* WHAT IS ASKED
Copy out every line of the listing below that contains the word "search".

* ENTRIES SUPPLIED
※

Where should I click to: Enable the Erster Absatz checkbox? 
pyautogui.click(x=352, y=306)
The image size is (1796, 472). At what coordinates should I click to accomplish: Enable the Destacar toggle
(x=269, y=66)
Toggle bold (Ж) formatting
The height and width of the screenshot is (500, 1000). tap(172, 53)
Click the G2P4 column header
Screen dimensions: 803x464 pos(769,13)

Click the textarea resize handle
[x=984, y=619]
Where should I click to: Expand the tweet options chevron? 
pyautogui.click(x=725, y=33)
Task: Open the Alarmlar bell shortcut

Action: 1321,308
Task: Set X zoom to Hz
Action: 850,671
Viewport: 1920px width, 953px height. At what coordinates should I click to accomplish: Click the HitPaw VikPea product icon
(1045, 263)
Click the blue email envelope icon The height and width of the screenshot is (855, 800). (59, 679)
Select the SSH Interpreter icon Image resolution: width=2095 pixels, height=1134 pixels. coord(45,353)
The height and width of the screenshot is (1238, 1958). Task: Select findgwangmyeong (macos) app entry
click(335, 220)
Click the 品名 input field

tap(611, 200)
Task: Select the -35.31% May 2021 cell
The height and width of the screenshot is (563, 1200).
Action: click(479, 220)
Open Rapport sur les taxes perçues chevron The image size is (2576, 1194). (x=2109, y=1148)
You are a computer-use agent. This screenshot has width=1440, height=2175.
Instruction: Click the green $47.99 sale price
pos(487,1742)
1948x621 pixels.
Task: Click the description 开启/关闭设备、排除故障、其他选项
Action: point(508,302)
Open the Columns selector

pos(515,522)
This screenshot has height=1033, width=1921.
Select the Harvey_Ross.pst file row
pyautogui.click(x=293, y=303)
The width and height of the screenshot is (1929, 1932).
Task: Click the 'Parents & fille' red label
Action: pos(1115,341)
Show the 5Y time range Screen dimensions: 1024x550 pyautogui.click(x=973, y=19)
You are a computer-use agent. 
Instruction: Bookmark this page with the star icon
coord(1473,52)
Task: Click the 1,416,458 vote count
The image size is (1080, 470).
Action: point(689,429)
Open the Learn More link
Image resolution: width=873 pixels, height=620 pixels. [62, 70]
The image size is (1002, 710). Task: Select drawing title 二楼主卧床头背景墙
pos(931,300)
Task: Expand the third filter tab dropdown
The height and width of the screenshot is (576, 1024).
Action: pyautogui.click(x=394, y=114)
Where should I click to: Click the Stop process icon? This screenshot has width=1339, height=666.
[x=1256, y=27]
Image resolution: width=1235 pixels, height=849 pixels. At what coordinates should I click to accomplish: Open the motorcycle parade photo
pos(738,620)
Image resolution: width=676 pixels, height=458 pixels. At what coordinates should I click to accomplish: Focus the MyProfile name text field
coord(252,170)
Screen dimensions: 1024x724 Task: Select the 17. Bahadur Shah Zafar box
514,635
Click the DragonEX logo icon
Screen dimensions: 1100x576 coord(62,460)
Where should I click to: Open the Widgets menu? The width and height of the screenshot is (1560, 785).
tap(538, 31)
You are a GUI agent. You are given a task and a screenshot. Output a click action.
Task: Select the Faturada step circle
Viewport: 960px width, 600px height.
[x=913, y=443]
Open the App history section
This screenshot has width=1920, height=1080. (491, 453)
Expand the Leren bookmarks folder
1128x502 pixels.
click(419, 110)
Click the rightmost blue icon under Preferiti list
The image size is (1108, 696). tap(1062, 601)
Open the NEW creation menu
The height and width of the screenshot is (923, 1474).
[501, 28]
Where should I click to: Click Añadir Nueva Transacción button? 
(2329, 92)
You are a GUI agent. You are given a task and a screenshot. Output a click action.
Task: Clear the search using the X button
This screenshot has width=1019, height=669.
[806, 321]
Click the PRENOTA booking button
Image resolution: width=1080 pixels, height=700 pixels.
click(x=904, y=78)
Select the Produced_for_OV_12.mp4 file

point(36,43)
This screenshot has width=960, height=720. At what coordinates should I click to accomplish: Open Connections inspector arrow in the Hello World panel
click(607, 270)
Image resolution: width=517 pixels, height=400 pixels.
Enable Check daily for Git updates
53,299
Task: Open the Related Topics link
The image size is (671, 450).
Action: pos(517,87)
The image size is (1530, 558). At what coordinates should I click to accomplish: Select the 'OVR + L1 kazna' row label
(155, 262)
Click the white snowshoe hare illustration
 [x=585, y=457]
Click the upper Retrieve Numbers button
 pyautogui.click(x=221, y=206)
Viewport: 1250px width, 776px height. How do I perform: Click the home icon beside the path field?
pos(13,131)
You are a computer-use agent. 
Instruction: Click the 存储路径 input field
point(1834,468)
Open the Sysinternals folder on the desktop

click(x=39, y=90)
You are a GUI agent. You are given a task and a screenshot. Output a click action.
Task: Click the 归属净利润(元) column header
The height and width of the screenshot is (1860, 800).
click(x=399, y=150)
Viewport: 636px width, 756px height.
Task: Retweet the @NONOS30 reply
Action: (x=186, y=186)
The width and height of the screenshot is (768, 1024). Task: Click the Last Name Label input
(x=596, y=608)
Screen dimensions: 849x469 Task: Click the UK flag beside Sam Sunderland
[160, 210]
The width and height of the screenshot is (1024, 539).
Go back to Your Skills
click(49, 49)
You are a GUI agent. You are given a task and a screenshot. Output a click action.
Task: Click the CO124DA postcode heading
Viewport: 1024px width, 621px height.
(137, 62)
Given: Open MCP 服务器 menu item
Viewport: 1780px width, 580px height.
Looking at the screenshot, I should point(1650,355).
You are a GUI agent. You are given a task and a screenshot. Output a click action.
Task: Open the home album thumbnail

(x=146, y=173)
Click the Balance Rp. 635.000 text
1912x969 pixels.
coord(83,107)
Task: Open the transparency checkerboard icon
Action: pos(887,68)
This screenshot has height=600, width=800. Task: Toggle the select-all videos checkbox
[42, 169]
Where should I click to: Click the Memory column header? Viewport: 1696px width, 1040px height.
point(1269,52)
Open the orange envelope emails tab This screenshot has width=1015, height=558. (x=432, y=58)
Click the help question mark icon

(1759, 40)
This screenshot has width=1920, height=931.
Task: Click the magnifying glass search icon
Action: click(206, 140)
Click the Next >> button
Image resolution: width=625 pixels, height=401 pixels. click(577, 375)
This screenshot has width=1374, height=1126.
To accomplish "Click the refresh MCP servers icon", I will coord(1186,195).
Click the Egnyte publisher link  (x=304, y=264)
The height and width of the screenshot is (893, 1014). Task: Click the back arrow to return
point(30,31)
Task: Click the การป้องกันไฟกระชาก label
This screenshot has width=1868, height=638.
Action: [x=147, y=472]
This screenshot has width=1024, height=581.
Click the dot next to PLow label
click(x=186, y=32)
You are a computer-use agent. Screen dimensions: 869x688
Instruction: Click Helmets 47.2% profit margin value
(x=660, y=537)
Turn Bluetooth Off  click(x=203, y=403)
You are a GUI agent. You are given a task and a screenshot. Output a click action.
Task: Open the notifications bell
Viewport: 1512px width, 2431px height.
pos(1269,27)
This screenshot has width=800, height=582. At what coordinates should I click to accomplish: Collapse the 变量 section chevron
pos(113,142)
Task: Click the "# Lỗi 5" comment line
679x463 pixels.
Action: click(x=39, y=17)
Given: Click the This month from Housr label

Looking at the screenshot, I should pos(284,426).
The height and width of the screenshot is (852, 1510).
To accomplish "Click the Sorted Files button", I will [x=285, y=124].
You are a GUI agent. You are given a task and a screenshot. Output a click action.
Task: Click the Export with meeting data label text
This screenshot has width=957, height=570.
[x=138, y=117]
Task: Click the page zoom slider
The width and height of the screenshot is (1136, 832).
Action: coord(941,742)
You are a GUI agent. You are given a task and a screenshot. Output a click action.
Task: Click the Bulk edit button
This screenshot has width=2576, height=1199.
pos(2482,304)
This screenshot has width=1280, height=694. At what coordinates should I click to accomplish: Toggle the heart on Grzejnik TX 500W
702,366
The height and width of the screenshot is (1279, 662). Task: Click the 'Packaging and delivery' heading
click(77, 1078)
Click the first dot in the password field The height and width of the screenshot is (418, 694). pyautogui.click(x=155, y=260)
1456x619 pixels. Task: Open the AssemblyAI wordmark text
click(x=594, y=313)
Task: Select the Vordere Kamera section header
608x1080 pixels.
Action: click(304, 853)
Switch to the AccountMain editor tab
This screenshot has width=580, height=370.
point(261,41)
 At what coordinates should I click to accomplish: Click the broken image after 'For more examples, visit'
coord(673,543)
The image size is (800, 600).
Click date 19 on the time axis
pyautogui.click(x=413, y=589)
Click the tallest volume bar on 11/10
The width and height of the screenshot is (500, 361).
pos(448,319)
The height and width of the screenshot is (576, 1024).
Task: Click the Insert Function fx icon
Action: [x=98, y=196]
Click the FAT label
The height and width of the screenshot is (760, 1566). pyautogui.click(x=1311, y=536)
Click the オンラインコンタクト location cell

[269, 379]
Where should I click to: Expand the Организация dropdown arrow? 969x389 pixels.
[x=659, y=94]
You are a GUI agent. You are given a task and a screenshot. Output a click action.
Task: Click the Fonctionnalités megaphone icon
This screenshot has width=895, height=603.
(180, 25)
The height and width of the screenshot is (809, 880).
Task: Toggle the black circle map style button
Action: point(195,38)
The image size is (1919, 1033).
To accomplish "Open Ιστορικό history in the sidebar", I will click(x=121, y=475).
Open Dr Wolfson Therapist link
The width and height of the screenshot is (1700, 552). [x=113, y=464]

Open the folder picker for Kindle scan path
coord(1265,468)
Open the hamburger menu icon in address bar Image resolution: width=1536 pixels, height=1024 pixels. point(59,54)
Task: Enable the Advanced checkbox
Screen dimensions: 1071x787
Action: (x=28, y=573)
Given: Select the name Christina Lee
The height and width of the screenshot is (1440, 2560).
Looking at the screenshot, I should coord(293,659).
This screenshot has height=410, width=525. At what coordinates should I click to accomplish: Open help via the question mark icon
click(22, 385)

※

* ANSWER TO THIS TASK
Task: Clear the search using the X button
Task: Click the magnifying glass search icon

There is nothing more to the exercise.